● Instructions for the task: If a line in the entries contains the string "computer", include that line in your answer.

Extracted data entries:
Start of Block

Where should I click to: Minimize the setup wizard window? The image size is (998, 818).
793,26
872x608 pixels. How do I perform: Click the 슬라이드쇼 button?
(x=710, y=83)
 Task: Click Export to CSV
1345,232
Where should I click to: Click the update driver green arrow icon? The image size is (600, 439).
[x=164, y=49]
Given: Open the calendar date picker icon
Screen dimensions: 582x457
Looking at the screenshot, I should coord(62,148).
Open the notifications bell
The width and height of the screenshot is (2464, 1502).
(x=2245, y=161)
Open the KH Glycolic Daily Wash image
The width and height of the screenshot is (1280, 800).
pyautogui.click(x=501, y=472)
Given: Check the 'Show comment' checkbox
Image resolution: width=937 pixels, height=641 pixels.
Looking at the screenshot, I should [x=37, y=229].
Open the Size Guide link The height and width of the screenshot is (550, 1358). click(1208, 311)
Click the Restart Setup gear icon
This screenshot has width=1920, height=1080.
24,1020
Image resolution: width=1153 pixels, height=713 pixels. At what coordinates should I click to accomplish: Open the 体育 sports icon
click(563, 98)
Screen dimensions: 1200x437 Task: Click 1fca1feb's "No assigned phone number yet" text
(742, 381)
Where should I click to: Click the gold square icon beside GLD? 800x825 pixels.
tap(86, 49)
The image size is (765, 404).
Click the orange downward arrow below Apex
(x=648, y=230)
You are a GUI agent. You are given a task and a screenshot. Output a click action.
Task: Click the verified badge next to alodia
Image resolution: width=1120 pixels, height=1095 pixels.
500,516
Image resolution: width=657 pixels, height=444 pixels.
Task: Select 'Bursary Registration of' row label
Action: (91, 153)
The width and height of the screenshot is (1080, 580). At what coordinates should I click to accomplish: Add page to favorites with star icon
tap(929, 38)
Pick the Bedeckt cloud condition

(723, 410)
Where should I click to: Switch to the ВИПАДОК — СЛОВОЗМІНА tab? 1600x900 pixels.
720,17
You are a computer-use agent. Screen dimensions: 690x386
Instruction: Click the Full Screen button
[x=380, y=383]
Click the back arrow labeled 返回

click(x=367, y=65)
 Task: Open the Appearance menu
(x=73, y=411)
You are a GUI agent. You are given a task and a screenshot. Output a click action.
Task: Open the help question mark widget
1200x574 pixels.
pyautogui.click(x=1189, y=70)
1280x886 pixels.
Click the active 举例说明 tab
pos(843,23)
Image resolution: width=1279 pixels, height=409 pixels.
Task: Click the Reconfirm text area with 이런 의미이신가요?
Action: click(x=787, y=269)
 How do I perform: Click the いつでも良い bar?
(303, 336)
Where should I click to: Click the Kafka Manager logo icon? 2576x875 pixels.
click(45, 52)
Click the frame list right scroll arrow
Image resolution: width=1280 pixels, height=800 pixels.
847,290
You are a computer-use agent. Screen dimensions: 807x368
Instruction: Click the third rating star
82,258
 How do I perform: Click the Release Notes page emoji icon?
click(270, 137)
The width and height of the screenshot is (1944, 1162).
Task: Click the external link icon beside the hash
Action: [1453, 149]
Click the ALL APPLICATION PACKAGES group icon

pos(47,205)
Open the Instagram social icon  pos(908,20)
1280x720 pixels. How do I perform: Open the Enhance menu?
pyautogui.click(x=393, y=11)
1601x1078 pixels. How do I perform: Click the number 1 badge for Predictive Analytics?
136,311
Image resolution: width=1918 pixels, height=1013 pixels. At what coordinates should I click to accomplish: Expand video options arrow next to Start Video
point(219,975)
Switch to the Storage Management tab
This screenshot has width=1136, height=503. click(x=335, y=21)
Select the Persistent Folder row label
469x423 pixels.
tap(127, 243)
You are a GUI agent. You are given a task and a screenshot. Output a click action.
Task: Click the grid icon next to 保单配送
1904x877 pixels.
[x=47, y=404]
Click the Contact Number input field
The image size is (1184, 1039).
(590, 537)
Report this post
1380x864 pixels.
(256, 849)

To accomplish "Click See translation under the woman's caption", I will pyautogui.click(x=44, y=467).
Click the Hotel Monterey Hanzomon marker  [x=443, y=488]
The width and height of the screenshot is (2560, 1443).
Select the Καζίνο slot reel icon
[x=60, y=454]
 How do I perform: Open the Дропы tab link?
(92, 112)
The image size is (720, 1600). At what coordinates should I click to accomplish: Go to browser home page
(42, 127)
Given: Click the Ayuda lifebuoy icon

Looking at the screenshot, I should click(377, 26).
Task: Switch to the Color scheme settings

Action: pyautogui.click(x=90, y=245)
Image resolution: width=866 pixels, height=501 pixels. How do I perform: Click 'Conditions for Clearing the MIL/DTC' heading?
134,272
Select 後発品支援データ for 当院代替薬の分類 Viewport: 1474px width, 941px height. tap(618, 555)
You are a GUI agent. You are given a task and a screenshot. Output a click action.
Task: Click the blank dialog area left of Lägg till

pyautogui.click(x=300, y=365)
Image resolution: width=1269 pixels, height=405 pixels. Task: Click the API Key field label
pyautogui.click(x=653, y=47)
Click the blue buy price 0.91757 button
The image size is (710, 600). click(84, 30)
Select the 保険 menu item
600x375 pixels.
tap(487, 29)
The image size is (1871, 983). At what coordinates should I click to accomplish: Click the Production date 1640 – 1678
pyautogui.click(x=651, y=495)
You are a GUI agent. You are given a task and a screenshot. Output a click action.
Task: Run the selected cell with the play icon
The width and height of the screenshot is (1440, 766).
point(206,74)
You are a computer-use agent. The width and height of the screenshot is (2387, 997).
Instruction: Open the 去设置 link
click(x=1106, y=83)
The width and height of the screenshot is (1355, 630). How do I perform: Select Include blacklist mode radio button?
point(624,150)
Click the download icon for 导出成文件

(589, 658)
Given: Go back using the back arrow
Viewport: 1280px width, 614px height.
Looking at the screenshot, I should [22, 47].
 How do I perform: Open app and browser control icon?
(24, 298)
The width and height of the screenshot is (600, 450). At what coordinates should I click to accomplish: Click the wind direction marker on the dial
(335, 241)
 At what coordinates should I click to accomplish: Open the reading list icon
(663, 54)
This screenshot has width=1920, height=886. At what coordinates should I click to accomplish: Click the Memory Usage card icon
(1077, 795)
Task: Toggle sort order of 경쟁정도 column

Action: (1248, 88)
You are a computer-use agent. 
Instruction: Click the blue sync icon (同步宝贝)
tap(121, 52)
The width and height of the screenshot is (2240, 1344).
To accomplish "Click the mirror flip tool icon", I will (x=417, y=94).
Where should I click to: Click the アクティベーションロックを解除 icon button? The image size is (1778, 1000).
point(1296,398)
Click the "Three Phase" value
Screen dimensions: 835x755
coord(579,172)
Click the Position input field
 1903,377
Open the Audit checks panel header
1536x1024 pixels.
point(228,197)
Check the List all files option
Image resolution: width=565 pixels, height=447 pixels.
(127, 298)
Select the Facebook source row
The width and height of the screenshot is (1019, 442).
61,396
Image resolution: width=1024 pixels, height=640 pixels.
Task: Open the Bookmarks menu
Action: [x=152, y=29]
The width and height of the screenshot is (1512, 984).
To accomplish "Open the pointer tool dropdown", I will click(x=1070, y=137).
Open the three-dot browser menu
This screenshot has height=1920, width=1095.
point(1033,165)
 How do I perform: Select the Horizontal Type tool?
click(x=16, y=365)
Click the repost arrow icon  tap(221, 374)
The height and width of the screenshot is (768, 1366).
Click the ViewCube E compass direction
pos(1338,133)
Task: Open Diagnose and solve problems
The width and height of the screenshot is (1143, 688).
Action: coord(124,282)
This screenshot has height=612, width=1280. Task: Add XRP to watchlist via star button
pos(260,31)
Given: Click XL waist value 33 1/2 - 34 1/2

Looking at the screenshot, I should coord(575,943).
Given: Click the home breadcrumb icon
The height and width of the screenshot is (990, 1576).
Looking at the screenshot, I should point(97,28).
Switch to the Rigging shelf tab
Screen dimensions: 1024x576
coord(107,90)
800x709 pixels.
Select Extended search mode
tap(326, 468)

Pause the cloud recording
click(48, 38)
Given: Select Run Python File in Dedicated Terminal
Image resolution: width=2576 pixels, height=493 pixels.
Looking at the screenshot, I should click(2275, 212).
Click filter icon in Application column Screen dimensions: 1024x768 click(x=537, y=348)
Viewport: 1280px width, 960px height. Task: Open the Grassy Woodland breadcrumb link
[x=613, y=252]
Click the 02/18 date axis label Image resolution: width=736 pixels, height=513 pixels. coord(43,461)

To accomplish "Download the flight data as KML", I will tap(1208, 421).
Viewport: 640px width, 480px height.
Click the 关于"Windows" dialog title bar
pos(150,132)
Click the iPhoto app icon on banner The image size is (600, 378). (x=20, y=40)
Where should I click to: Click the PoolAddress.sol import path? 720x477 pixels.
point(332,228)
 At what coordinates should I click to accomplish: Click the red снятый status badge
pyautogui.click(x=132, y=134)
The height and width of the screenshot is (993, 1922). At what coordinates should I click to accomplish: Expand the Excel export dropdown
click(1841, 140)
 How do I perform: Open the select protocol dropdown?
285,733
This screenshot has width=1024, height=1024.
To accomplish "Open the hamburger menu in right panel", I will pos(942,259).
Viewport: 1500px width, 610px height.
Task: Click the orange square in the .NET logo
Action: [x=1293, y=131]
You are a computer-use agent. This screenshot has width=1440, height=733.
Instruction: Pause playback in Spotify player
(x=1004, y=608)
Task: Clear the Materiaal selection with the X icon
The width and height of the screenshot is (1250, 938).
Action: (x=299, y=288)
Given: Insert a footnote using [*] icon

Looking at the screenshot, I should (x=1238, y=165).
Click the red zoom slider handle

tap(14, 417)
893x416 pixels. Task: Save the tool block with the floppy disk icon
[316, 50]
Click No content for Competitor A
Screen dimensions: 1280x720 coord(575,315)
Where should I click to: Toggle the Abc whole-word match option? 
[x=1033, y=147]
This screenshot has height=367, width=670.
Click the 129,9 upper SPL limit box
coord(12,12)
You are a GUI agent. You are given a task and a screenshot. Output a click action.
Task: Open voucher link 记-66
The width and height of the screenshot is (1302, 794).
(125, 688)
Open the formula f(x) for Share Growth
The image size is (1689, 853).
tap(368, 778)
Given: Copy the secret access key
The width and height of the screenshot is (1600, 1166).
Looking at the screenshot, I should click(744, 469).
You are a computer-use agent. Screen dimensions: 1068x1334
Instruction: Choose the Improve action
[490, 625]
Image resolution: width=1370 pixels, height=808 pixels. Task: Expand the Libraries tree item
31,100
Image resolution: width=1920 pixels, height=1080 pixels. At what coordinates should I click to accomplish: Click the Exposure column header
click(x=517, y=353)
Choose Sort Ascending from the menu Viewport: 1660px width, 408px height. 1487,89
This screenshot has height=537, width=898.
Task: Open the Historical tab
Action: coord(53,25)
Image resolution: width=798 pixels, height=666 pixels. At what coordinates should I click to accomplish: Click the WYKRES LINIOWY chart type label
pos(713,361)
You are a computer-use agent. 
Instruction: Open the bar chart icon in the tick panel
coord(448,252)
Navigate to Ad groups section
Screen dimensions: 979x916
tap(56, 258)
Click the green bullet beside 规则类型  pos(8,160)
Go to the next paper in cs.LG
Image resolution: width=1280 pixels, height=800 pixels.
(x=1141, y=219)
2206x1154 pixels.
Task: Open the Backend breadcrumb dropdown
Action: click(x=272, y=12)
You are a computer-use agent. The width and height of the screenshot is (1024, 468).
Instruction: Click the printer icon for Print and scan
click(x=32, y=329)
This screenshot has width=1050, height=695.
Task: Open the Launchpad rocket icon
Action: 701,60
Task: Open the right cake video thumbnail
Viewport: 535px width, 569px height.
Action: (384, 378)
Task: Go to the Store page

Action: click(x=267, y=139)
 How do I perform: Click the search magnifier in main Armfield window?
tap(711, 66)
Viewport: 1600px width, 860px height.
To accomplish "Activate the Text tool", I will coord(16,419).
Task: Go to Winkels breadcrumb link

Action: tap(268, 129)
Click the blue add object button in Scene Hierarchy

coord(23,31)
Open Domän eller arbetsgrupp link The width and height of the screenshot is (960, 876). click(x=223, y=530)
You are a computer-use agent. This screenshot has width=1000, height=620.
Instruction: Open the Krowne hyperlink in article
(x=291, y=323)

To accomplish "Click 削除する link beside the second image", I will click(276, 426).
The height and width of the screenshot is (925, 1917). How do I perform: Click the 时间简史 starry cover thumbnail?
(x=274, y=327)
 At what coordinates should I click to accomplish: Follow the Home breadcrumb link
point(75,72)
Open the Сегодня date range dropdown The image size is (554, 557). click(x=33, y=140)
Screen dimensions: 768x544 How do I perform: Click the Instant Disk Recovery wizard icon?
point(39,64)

End of Block

● Answer to the exercise:
You are a computer-use agent. Screen dimensions: 690x386
You are a computer-use agent. Screen dimensions: 807x368
You are a computer-use agent. The width and height of the screenshot is (2387, 997).
You are a computer-use agent. 
You are a computer-use agent. This screenshot has width=1440, height=733.
You are a computer-use agent. Screen dimensions: 1068x1334
You are a computer-use agent. 
You are a computer-use agent. The width and height of the screenshot is (1024, 468).
You are a computer-use agent. This screenshot has width=1000, height=620.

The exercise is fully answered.